What does ‘porting it to Stan’ mean? My supervisor suggested using Stan to start with, and I got used to it, and didn’t try JAGS until something went wrong (the problem I posted above).

Thanks for your all your help and guidance, btw - it’s very kind.

1 Like

Sorry for jumping in without reading everything in the thread but it appears that you are trying to fit a mixture of 2D Gaussians? If so, I fear it is an open research question on how to do this well - at least I remeber someone discussing it as such here, but don’t have a link right now (particularly how to avoid label-switching), As some of the examples above show - you can’t consistently enforce an ordered constraint on points in 2D space.

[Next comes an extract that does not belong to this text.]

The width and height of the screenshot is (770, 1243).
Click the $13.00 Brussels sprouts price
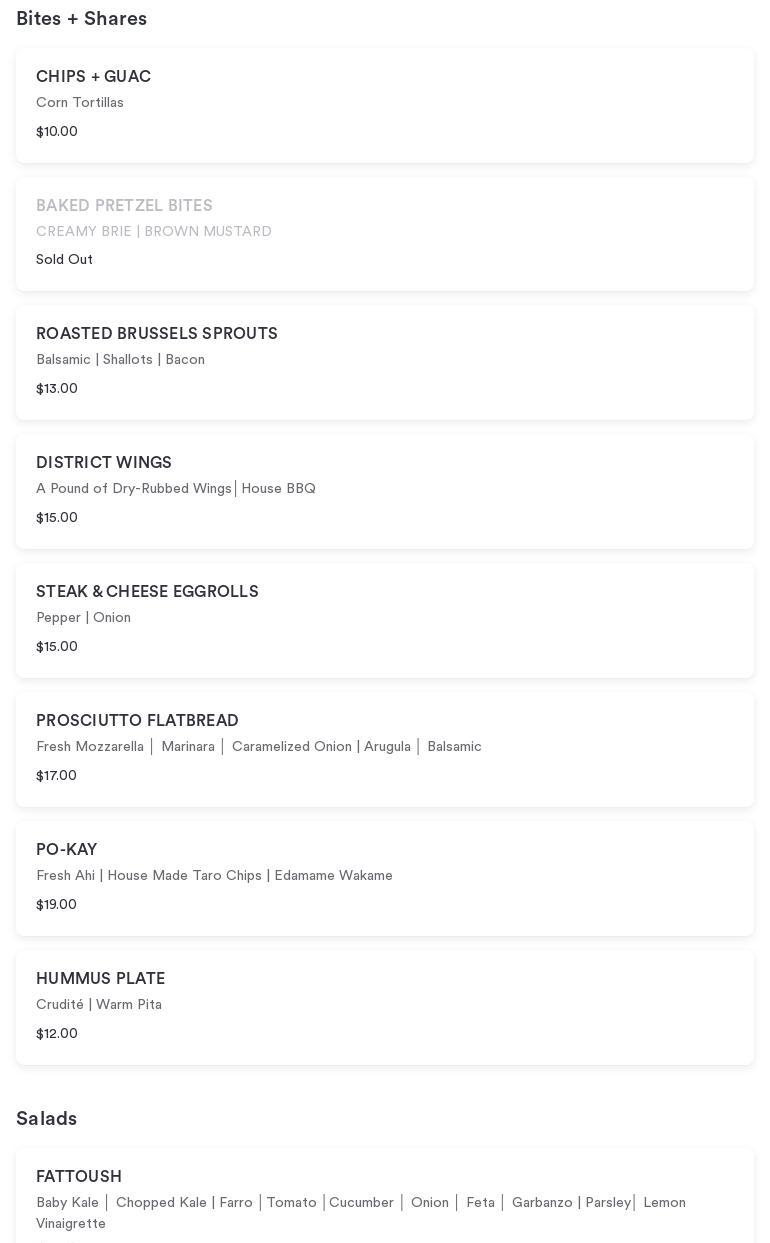tap(57, 389)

There might be an easy way out if you happen to have some domain-specific knowledge that would let you avoid the problem completely (e.g. say that the mixtures are linearly separable by a known line and then make the model constrain mu[1] to be the cluster “below” the line and mu[2] the one “above”).

The hard way is getting in the weed of the literature - if I remember correctly, some people ignore the multimodality and then postprocess the samples by flipping the components in some chains. There are probably also more clever ways to do this, but I am not knowledgeable enough about them to give you any specific advice.

That’s a weird statement :-D I really don’t think we should build personality cults around here ;-) While I agree there is a lot of great people around (including you), I think we are all very frequently reminded how constrained our knowledge is and how hard some models are to get right.